Wait for set of qsub jobs to complete - qsub

I have a batch script which starts off a couple of qsub jobs, and I want to trap when they are all completed.
I don't want to use the -sync option, because I want them to be running simultaneously. Each job has a different set of command line parameters.
I want my script to wait till when all the jobs have been completed, and do something after that. I don't want to use the sleep function e.g. to check if certain files have been generated after each 30 s, because this is a drain on resources.
I believe Torque may have some options, but I am running SGE.
Any ideas on how I could implement this please?
Thanks
P.s.
I did find another thread
Link
which had a reponse
You can use wait to stop execution until all your jobs are done. You can even collect all the exit statuses and other running statistics (time it took, count of jobs done at the time, whatever) if you cycle around waiting for specific ids.
but I am not sure how to use it without polling on some value. Can bash trap be used, but how would I with qsub?

Launch your qsub jobs, using the -N option to give them arbitrary names (job1, job2, etc):
qsub -N job1 -cwd ./job1_script
qsub -N job2 -cwd ./job2_script
qsub -N job3 -cwd ./job3_script
Launch your script and tell it to wait until the jobs named job1, job2 and job3 are finished before it starts:
qsub -hold_jid job1,job2,job3 -cwd ./results_script

If all the jobs have a common pattern in the name, you can provide that pattern when you submit the jobs. https://linux.die.net/man/1/sge_types shows you what patterns you can use. example:
-hold_jid "job_name_pattern*"

Another alternative (from here) is as follows:
FIRST=$(qsub job1.pbs)
echo $FIRST
SECOND=$(qsub -W depend=afterany:$FIRST job2.pbs)
echo $SECOND
THIRD=$(qsub -W depend=afterany:$SECOND job3.pbs)
echo $THIRD
The insight is that qsub returns the jobid and this is typically dumped to standard output. Instead, capture it in a variable ($FIRST, $SECOND, $THIRD) and use the -W depend=afterany:[JOBIDs] flag when you enqueue your jobs to control the dependency structure of when they are dequeued.
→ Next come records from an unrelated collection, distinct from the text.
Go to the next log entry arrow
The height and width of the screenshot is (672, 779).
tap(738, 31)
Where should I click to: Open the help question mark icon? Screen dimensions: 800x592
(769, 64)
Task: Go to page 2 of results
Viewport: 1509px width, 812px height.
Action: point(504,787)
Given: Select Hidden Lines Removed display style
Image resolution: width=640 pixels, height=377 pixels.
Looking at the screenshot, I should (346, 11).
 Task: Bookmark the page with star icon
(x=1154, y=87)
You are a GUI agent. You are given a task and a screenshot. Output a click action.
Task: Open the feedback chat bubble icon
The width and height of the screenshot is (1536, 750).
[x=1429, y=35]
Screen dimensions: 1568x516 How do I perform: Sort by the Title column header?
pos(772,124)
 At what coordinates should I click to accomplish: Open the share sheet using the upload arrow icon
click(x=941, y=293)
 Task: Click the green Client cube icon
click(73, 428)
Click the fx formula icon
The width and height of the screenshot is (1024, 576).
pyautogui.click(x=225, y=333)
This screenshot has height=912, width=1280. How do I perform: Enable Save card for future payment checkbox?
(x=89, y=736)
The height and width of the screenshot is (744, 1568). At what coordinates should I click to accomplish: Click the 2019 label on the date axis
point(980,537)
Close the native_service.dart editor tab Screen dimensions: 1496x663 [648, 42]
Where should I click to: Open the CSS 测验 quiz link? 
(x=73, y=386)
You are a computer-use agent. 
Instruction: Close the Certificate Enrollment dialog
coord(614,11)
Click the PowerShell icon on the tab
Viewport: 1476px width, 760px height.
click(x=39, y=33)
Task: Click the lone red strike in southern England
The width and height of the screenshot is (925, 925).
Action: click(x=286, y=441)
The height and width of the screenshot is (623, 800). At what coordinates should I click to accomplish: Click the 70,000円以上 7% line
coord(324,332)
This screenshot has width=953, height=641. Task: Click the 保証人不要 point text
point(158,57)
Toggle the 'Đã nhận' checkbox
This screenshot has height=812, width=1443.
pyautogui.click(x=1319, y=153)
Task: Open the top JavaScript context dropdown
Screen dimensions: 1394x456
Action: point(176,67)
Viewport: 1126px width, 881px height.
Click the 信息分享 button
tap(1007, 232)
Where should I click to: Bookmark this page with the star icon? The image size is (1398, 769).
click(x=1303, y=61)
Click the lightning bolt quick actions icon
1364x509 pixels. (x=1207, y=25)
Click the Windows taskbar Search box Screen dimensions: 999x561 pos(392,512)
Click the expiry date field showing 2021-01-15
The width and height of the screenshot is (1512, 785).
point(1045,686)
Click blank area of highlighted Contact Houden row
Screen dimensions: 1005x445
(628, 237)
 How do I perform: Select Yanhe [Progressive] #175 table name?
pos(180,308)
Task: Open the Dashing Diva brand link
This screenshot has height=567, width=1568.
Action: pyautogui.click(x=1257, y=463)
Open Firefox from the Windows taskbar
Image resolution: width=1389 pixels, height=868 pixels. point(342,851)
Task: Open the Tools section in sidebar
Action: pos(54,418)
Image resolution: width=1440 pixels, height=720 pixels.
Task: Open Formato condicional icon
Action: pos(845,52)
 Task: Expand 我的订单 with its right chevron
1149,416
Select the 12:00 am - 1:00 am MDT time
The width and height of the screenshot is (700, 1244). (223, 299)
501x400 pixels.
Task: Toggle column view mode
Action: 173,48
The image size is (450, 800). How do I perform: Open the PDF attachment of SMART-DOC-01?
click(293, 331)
qsub -hold_jid job1,job2,job3 -cwd ./myscript

This works in bash, but the ideas should be portable. Use -terse to facilitate building up a string with job ids to wait on; then submit a dummy job that uses -hold_jid to wait on the previous jobs and -sync y so that qsub doesn't return until it (and thus all prereqs) has finished:
# example where each of three jobs just sleeps for some time:
job_ids=$(qsub -terse -b y sleep 10)
job_ids=job_ids,$(qsub -terse -b y sleep 20)
job_ids=job_ids,$(qsub -terse -b y sleep 30)
qsub -hold_jid ${job_ids} -sync y -b y echo "DONE"
-terse option makes the output of qsub just be the job id
-hold_jid option (as mentioned in other answers) makes a job wait on specified job ids
-sync y option (referenced by the OP) asks qsub not to return until the submitted job is finished
-b y specifies that the command is not a path to a script file (for instance, I'm using sleep 30 as the command)
See the man page for more details.

#!/depot/Python-2.4.2/bin/python
import os
import subprocess
import shlex
def trackJobs(jobs, waittime=4):
while len(jobs) != 0:
for jobid in jobs:
x = subprocess.Popen(['qstat', '-j', jobid], stdout=subprocess.PIPE, stderr=subprocess.PIPE)
std_out, std_err = x.communicate()
if std_err :
jobs.remove(jobid)
break
os.system("sleep " + str(waittime))
return
This is the simple code where you can track the stauts of completion of qsub jobs .
Here function accepts list of jobIds (for example ['84210770', '84210774', '84210776', '84210777', '84210778'] )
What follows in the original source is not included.